We’re going to miss Shaquille O’Neal.
Not the Shaq of this season, or even the last several. Not the guy who has played just 17 minutes since Feb. 1 because even that little time aggravates his leg injuries. That is a shell of the former player, a guy who at his peak was one of the greatest big men ever to play the game.
But the fact he is in so much pain leads one to think he may walk away after this season. Shaq has said he wanted to play one more season, at age 40, and he has a $1.4 million player option for next season. It’s his call. And as a personality it would be hard for him to walk away from the camaraderie of the locker room.
But the fact he can barely walk after 12 minutes of playoff action over two games means he may walk away after all.
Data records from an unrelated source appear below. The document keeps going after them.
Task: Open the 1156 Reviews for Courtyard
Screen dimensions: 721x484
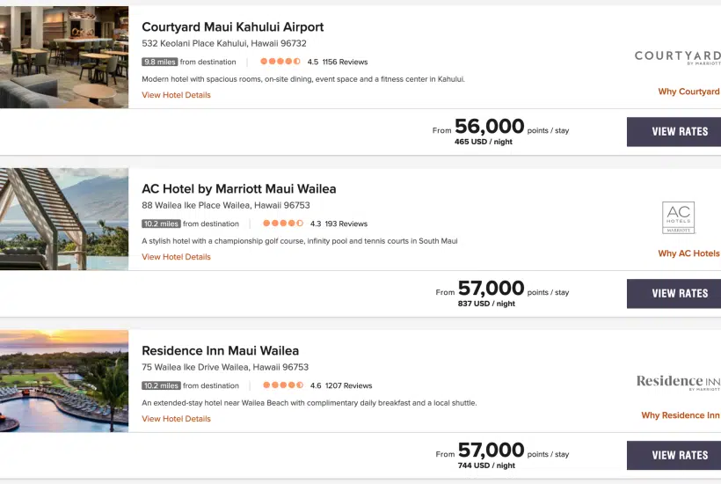Action: pos(345,62)
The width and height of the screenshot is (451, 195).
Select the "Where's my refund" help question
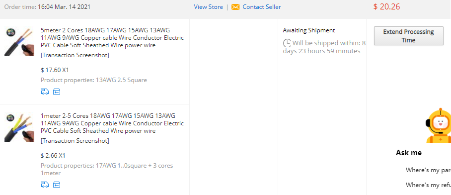coord(428,185)
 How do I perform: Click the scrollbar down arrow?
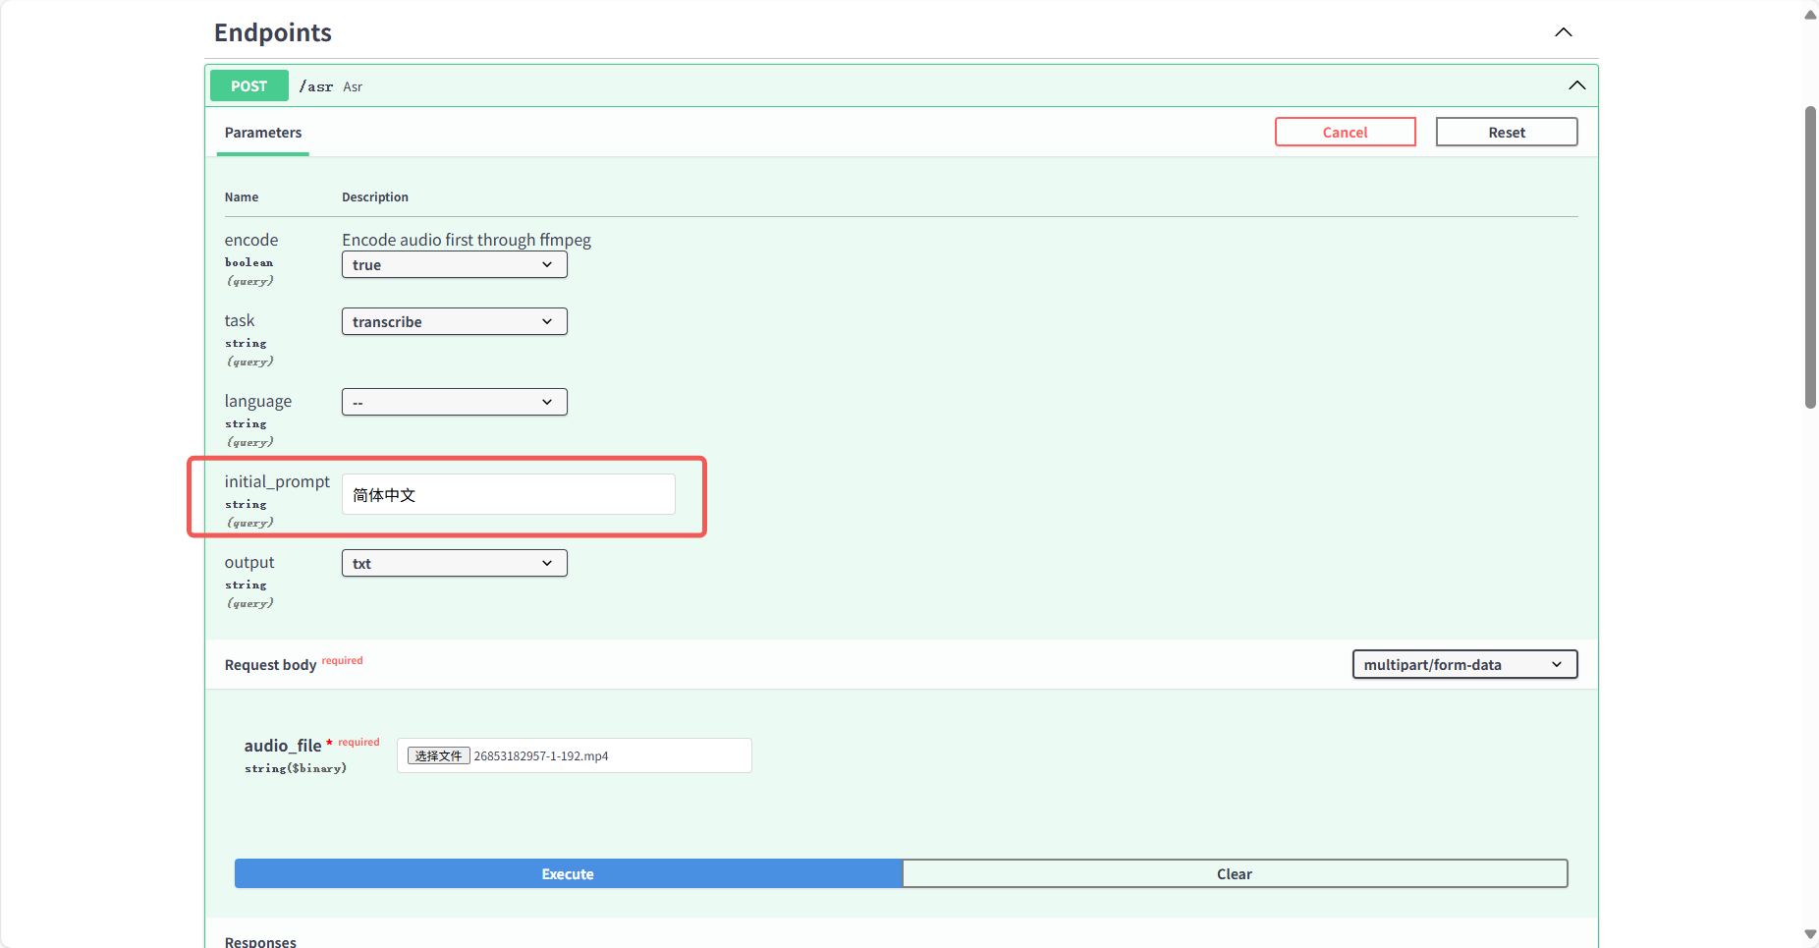click(1810, 934)
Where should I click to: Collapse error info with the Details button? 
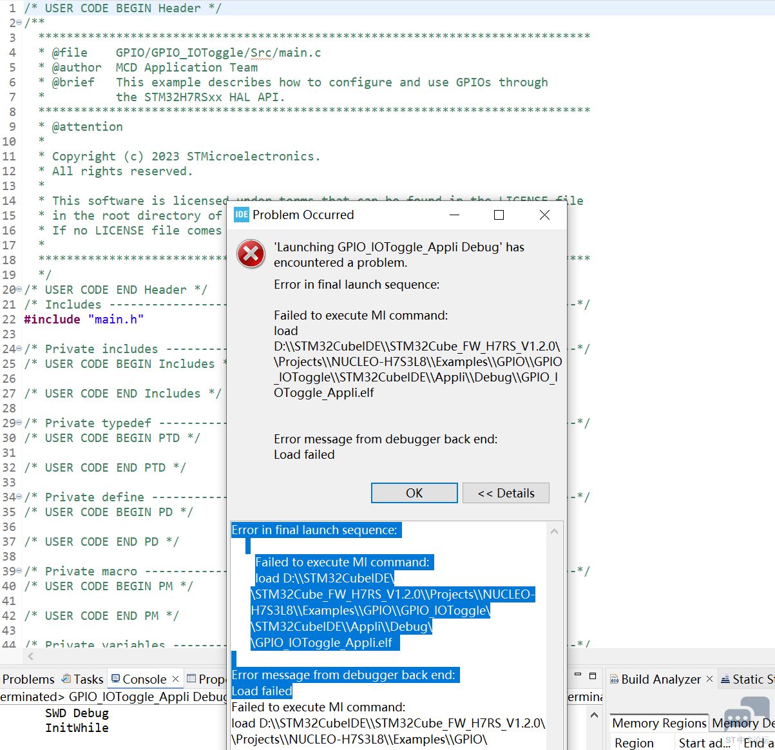(506, 493)
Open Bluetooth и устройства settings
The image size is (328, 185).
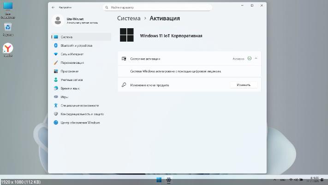click(x=76, y=46)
And whenever he does walk away, we need to remember the Shaq of a decade and more ago. The guy who had four rings, three finals MVPs and one regular-season MVP trophy. The guy who is a career 58.2 percent shooter. The guy with the third-highest career PER of all time (Michael Jordan and LeBron James, to answer your next question).
Shaq is the guy who built the Magic into a successful franchise, bringing the game and personality to excite a young expansion market. He cemented his legacy as one of the greats in a Lakers uniform that has been worn by so many of the game’s greatest big men. He came to Miami when it was common for them to put tarps over full sections at the top of the arena and both sold the building out and won another ring with Dwyane Wade.
Shaq was as much a personality as a player, generating headlines off the court as much as on it. His feud with Kobe is the stuff of legend. He had a massive Twitter following before half the mainstream media figured out what Twitter was. You’ll remember him for dancing with the Jabbawockeez.
He should be remembered for all of it. Not this exit.